In a statement on Tuesday, Chizea said while the cut – announced after the CBN’s Monetary Policy Committee (MPC) meeting in Abuja on Tuesday – will bring some relief to large corporate borrowers and may attract foreign portfolio inflows, it is unlikely to significantly boost real sector investment in the near term.
“The interest rate at 27% is still too high. There is nobody who can borrow at such rates for real sector business. But the reduction would amount to substantial savings for many corporate investors who do massive borrowings,” he noted.
Chizea explained that the signalling effect of the reduction was important, but warned against expecting immediate results due to the transmission lag of monetary policy. He contrasted Nigeria’s high rates with advanced economies, where interest rates remain in single digits.
He argued that inflation in Nigeria is largely driven by cost-push factors, such as food prices, energy costs, and insecurity, rather than demand-pull pressures, suggesting that aggressive rate hikes in the past had limited impact.
“The probable only main advantage might be to attract portfolio investors – hot money looking to make quick gains. And since there is an urgent need for foreign exchange inflows to stabilise the exchange rate, that was a strong attraction. Otherwise, interest rate hike is a factor cost increase, which is in itself inflationary,” he added.
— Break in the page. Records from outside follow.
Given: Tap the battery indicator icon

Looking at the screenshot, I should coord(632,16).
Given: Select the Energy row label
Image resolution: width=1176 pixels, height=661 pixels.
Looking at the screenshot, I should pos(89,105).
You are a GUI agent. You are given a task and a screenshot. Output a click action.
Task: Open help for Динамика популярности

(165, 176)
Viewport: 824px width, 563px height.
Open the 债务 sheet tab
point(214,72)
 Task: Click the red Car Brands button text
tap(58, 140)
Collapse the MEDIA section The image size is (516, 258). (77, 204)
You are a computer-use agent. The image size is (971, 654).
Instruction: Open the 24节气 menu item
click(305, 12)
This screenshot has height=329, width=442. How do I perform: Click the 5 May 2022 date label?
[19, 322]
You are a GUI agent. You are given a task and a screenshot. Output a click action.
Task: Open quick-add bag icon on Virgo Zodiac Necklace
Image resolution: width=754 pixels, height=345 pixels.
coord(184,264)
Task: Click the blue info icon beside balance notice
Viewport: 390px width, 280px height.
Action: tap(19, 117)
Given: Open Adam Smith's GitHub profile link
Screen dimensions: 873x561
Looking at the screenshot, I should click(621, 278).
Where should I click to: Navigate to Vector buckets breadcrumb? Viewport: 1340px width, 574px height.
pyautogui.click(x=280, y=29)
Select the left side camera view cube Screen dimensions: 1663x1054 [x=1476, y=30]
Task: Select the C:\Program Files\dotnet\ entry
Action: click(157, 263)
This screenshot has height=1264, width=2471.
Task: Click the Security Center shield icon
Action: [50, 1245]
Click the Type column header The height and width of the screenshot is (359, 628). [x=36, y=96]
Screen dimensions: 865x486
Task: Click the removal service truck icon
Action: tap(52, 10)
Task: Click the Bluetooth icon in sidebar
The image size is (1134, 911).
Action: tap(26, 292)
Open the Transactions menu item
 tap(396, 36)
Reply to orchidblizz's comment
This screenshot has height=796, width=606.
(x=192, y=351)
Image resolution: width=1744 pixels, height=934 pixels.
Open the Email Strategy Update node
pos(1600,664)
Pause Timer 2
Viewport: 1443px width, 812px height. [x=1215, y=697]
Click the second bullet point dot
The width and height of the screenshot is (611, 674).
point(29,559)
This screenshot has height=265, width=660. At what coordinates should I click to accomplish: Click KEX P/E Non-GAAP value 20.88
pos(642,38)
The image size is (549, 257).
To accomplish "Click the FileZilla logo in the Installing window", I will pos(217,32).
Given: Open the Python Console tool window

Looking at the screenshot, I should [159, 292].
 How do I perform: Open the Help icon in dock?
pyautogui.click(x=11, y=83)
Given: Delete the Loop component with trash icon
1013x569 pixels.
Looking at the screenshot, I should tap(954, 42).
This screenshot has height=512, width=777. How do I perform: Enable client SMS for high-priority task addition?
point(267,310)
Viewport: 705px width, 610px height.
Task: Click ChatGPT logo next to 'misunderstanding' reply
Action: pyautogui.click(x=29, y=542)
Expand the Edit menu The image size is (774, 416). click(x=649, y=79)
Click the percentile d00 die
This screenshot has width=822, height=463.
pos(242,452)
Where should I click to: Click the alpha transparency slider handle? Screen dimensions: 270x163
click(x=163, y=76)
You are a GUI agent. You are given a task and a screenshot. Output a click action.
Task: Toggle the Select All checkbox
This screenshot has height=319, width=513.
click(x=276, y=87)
Chizea commended the CBN for returning to what he described as “the path of professionalism” but stressed that monetary policy alone cannot tackle inflation. He called for stricter fiscal discipline, reduced budget deficits, improved security to restore agricultural output, and reliable electricity supply to ease production costs.
“The Central Bank cannot fight inflation alone. It needs the disciplined cooperation of the fiscal authorities for any meaningful impacts,” he said, urging a coordinated policy approach to achieve macroeconomic stability.
The cut marks the first reduction in Nigeria’s benchmark interest rate since 2020, following five consecutive months of easing inflationary pressures.